Wet beriberi results from high output cardiac failure induced by peripheral vasodilation and the formation of arteriovenous fistulae secondary to thiamine deficiency. These patients complain of fatigue, decreased exercise tolerance, shortness of breath, and peripheral edema. Myocardial edema may be demonstrated.31 The classic triad of oculomotor abnormalities, ataxia, and global confusion defines dry beriberi or Wernicke encephalopathy. Other manifestations include hypothermia and the absence of deep-tendon reflexes.128 Vomiting and anorexia are common32,124 and may be related to increases in intracranial pressure.

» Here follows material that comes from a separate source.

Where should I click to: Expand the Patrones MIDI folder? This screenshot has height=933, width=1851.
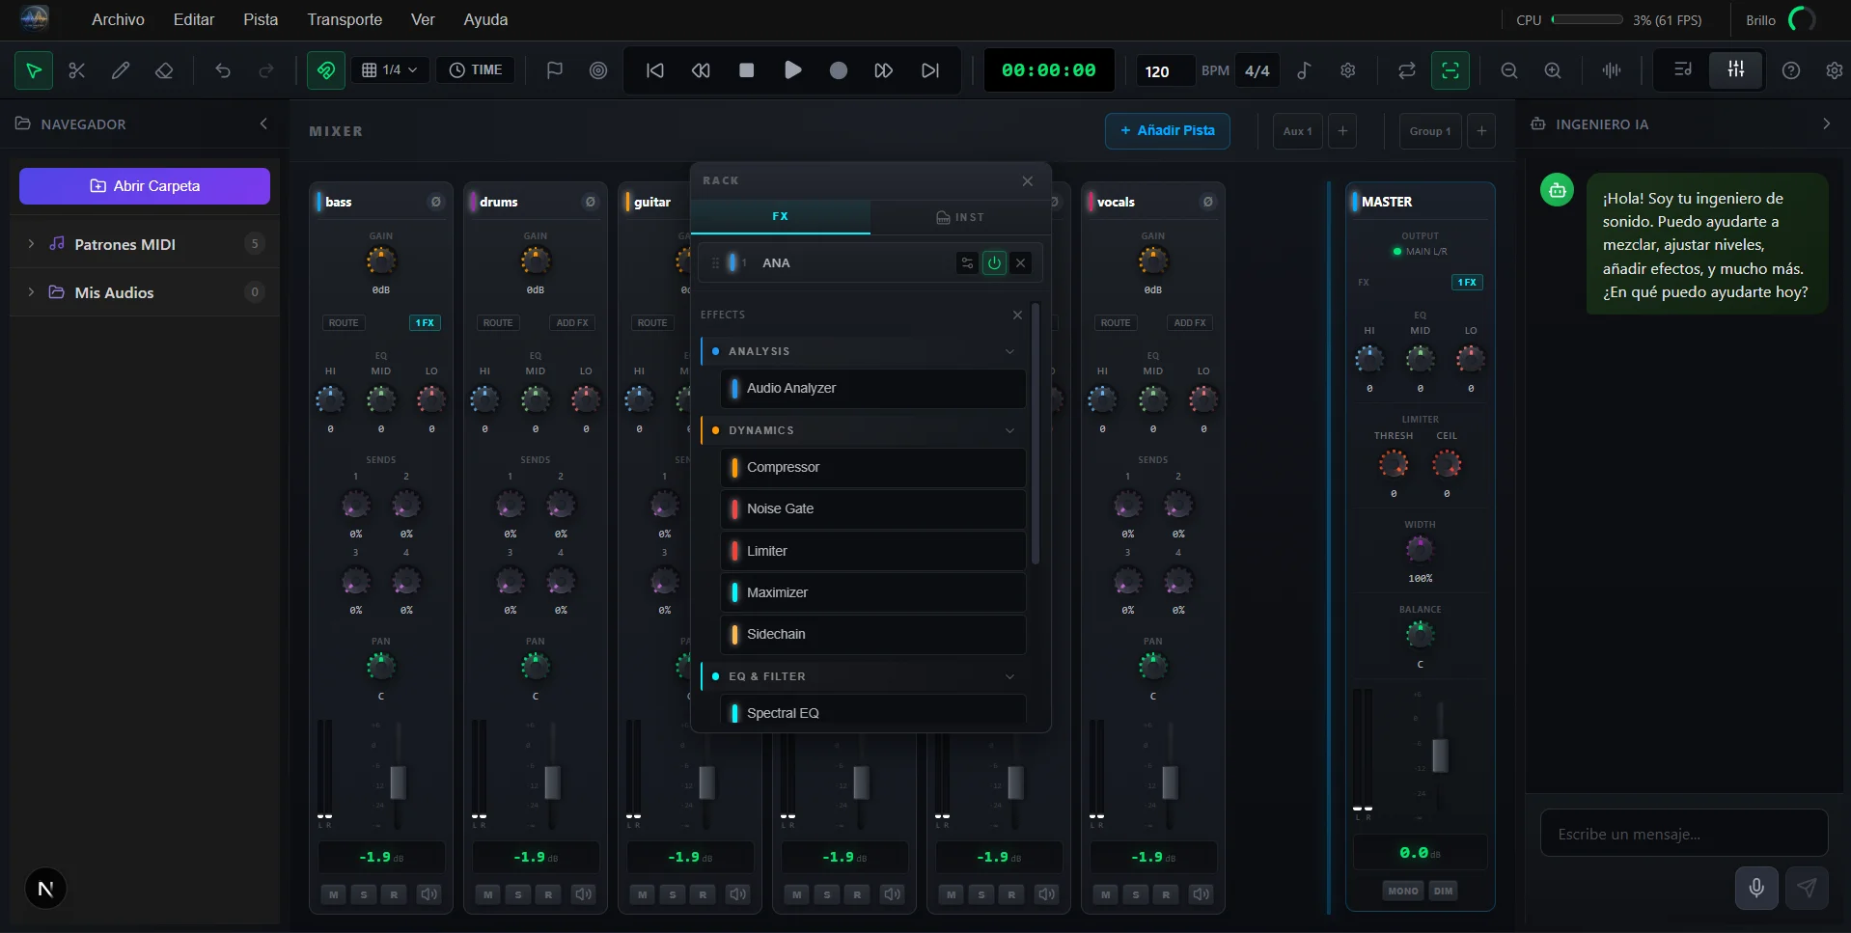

Additionally, patients develop a peripheral neuropathy with paresthesias, hypesthesias, and an associated myopathy, all related to axonal degeneration.102 Laboratory studies may reflect a metabolic acidosis with elevated lactate concentration brought on by excessive anaerobic glycolysis resulting from blocked entry of substrate into the Krebs cycle.22,24,55,56,63,81,90,128 Interestingly, a primary respiratory alkalosis of unclear etiology seems to be simultaneously present.29 Korsakoff psychosis, an irreversible disorder of learning and processing of new information characterized by a deficit in short-term memory and confabulation, often occurs together with Wernicke encephalopathy.125 A 10% to 20% mortality rate is associated with Wernicke encephalopathy, with survivors having an 80% risk of developing Korsakoff psychosis.86
A clinical tool for identifying patients with Wernicke encephalopathy used four signs: dietary deficiencies, oculomotor abnormalities, cerebellar dysfunction, and either an altered mental status or mild memory impairment. When two or more signs were present the tool was highly sensitive and specific.16
Epidemiology: Populations at Risk
In the United States, a healthy diet and mandatory thiamine supplementation of numerous food products protect most people from the manifestations of thiamine deficiency. Despite this, the prevalence of Wernicke encephalopathy in the general US population is estimated to be between 0.2% and 2.2%, although only 20% of these cases are estimated to be diagnosed during their lifetime.68,108 This is, unfortunately, not true in other countries. A survey of the 17 major public hospitals in the Sydney, Australia, area identified more than 1000 cases of either acute Wernicke encephalopathy or Korsakoff psychosis between 1978 and 1993.70 Similarly, a single Australian hospital identified 32 cases of Wernicke encephalopathy during a 33-month period.132 In Australia, mandatory supplementation of flour with thiamine in 1991 resulted in a dramatic reduction in hospitalized cases during 1992 and 1993,70 as well as of the percentage of cases diagnosed by postmortem studies.44 Other countries at risk include Ireland and New Zealand, where lack of a mandatory thiamine supplementation program is correlated with a high prevalence of biochemical evidence of thiamine deficiency.78
Alcoholic patients, whose consumption of ethanol is their major source of calories, are the best described and most easily recognized patients at risk for thiamine deficiency.86 In Scotland, 21% of alcoholics requiring emergency admission to the hospital were thiamine deficient, as determined by erythrocyte transketolase.50 The prevalence in US alcoholics is estimated to be 12.5%.108
Consequential thiamine deficiency is also described in incarcerated prisoners,51 patients in drug rehabilitation,35 patients receiving hemodialysis,28 patients with hyperemesis gravidarum or anorexia nervosa,115 patients receiving parenteral nutrition,4,20,21,24,61,63,80,81,111,124,126 patients with acquired immunodeficiency syndrome (AIDS),5,13,14,95 patients with malignancies,9,59,91,123 the institutionalized elderly,60,77, 78, and 79 critically ill children,53,66 patients with sepsis,29 patients with congestive heart failure on furosemide therapy,60 patients with malabsorption secondary to Clostridium difficile diarrhea,26 patients with eating disorders,127 and most recently, patients who had undergone bariatric surgery.1,3,34,37,96 Thus, despite routine dietary supplementation, many people are still at risk because of dietary limitations, alcohol abuse, or underlying medical or surgical conditions.